When shadows make two of each, I am there. When old memories return with long shadows on deserted walks, I walk too. When aggrieved patriarchs rant endlessly in after-dinner outbursts, I do not pause to stop them. When the socially respected take off their contraptions and defenses for others like them before retiring, I bear testimony.

When my hands meet—seduced by coterie—I egg them on. And they start all over again. And they make you start all over again.

Mine is just a job. I don’t know why you do it.

Sunday, January 04, 2009

witness to life

I read somewhere that one of the reasons people marry is that they want a witness to their lives. Like much later after things have happened, a married man will have someone to testify what had happened. In conversations, he will not be the only one rambling; there’ll be someone to finish his sentences, to furnish details of the past, to lend credence to his claims.

Which is partly why long-distance relationships are difficult to sustain. Because there’s no constant witness. Witnesses change, and more importantly the ones that are there don’t pay much attention. Or else your work friends would be your best friends.

Solely as proof, the “marriage” kind of a permanent association isn’t worth it. Photographs and home videos should suffice. That marriage rewards you with a guaranteed history is a given. But exactly what sort of history?
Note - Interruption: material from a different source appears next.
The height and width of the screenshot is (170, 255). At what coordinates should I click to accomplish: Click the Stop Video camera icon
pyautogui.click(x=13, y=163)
I dislike the kind of history that paints pictures in broad, sweeping strokes. I find it irrelevant. There’s just very little detail. It follows then that I don’t particularly like to know about what couples have to say when they sum up their lives together in a few pithy sentences. Such remarks are more like comments fit into a small box in a report card. Like you had to deliver a judgement, so you did it. The judgement is not the truth. Truth is in the details. And at different points in time, truth is different. And part of the truth is that when you do choose to marry, you’re offering yourself as a witness to your partner’s whims and fancies, his vices, his unacceptable traits, his irritating habits. And also his absolutely adorable qualities.

The question I ask myself is whether the virtues redeem the vices. Whether it’s only the sum that counts—not what goes into the final figure.